Bangladeshi criminal

Mohammed Mosharref Hossain is the proprietor of an Albany New York pizza parlour, and a founder of the Masjid As-Salam mosque in Albany, who was arrested by Federal authorities on August 6, 2004, as part of a counter-terrorism sting. Hossain and an associate, Yassin M. Aref, were convicted of conspiring to aid a terrorist group, supporting a foreign terrorist organization, and money-laundering, and sentenced to 15 years in jail. In July 2008 the appellate court upheld the convictions, rejecting all of the defense's arguments.

Hossain was born in Bangladesh.

The Albany Times Union reports that US forces found Aref's name, address, and phone number in a notebook found in a bombed out Iraqi encampment.

The FBI sent an informer to make contact with Aref through Hossain, to try to get them to participate in an illegal arms deal.

The Times Union reported that their lawyers filed motions to learn whether the pair were subjected to warrantless surveillance by the NSA. Normally the NSA is not authorized to conduct electronic surveillance of Americans, only foreign nationals.
However, in December 2005, the New York Times revealed that President Bush had taken the controversial step of secretly authorizing the NSA to expand its surveillance to within the United States. Bush claimed that the US Constitution empowered him to authorize warrantless wiretaps when the US Congress granted him the authority to use force in Iraq.

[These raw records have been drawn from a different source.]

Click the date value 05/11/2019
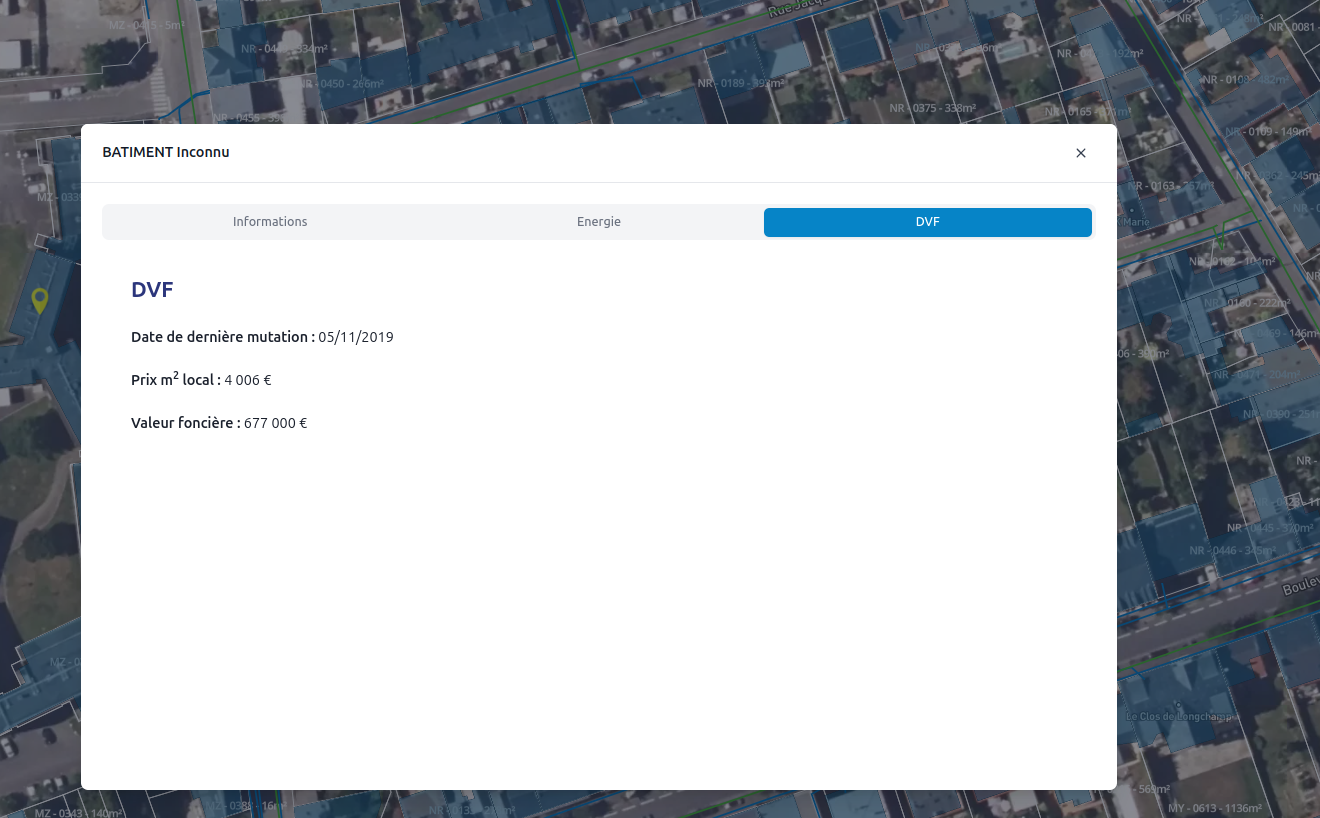(x=356, y=337)
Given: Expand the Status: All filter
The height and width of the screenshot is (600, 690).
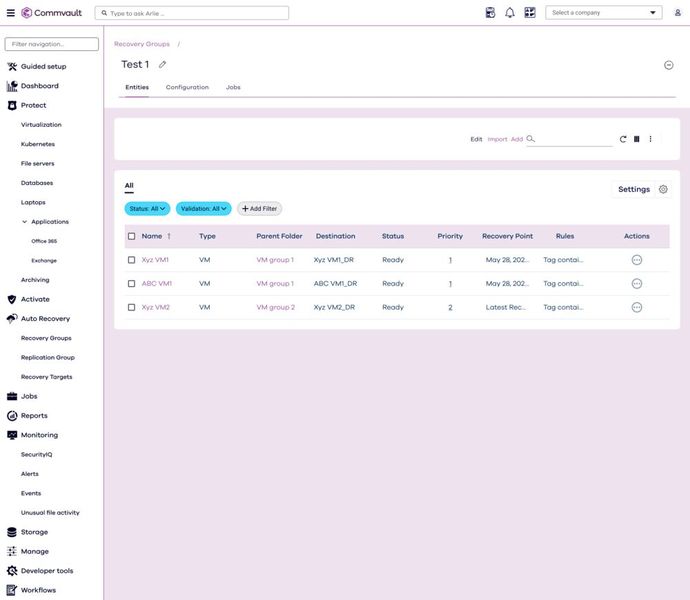Looking at the screenshot, I should 147,209.
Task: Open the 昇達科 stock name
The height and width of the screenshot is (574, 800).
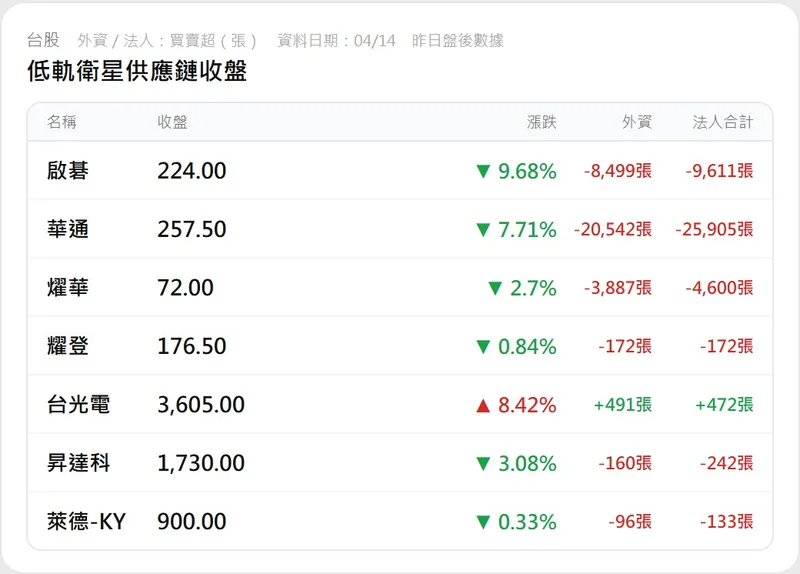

According to their lawyers, if it is determined that President Bush's authorization of warrantless wiretaps were unconstitutional, and Aref had been investigated through warrantless wiretaps, the prosecution's case would be "jeopardized".

A grand jury indicted Hossain and Aref on October 1, 2005. He was convicted of conspiring to aid a terrorist group, supporting a foreign terrorist organization, and money-laundering, and sentenced to 15 years in jail.

In June 2020, Mohammed Hossain, who was imprisoned for nearly 15 years following his arrest for money laundering in a 2004 FBI militant operation, would leave federal jail early after a federal judge approved his legal appeal for early release.